The edition set a precedent that later scholarly projects reacted to: the 20th-century Neue Bach-Ausgabe emerged in dialogue with the 19th-century series, and cataloguing efforts like the Bach-Werke-Verzeichnis codified work numbers. Universities and research centers including the Bach-Archiv Leipzig, the Max Planck Institute for Empirical Aesthetics, the American Musicological Society, Royal Musical Association and publishing houses such as Bärenreiter and Breitkopf & Härtel advanced critical methods that revised readings from the original series. Comparative studies by Yves Gérard, Alfred Dürr, Christoph Wolff, Hans-Joachim Schulze and Wolff (musicologist) examined source-critical choices and performance-practice implications vis-à-vis historical instruments and baroque ensembles like those led by Nikolaus Harnoncourt and Gustav Leonhardt.

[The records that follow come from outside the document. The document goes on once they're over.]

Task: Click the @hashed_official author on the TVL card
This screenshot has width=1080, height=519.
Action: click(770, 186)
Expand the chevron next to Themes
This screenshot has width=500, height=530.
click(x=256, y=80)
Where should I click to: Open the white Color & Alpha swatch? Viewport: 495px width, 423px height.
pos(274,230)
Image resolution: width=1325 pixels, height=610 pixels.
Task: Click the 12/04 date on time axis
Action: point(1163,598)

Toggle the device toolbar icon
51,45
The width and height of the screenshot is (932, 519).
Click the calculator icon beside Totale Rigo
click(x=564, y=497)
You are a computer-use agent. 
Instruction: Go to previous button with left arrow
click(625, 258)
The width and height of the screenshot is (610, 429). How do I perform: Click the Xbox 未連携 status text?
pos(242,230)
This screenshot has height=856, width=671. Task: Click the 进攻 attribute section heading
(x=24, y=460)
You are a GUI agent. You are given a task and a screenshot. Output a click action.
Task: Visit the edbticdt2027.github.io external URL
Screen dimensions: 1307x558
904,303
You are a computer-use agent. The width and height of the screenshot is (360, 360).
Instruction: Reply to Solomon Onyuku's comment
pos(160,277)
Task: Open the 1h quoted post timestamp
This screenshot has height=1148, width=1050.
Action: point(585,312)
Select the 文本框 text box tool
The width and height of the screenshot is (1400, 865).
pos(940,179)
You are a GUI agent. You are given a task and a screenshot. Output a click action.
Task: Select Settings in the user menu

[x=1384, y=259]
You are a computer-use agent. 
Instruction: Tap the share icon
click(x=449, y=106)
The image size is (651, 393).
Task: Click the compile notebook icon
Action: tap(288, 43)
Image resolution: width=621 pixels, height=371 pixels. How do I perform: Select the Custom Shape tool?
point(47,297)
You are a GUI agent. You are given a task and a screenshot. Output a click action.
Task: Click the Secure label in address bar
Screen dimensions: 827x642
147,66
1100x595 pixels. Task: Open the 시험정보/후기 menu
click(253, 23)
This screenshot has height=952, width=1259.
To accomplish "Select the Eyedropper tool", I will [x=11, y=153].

The edition's legacy persists in collections of libraries such as the British Library, the Bibliothèque nationale de France, the Library of Congress, the Bayerische Staatsbibliothek, and municipal archives in Leipzig (city), Berlin (city) and Dresden (city). Facsimiles, reprints and digital scans circulate through initiatives by Google Books, national digitization programs at the Deutsche Nationalbibliothek and academic repositories affiliated with Harvard University and Bibliothèque nationale de France. Scholarly discourse continues in journals like Die Musikforschung, Journal of the American Musicological Society, Early Music, Music & Letters and proceedings of conferences at institutions including Royal Holloway, University of London and Yale University. Performers, conductors and editors consult both the 19th-century series and later critical editions produced by Neue Bach-Ausgabe and Bärenreiter when preparing performances and recordings for labels such as Deutsche Grammophon, Archiv Produktion and Harmonia Mundi.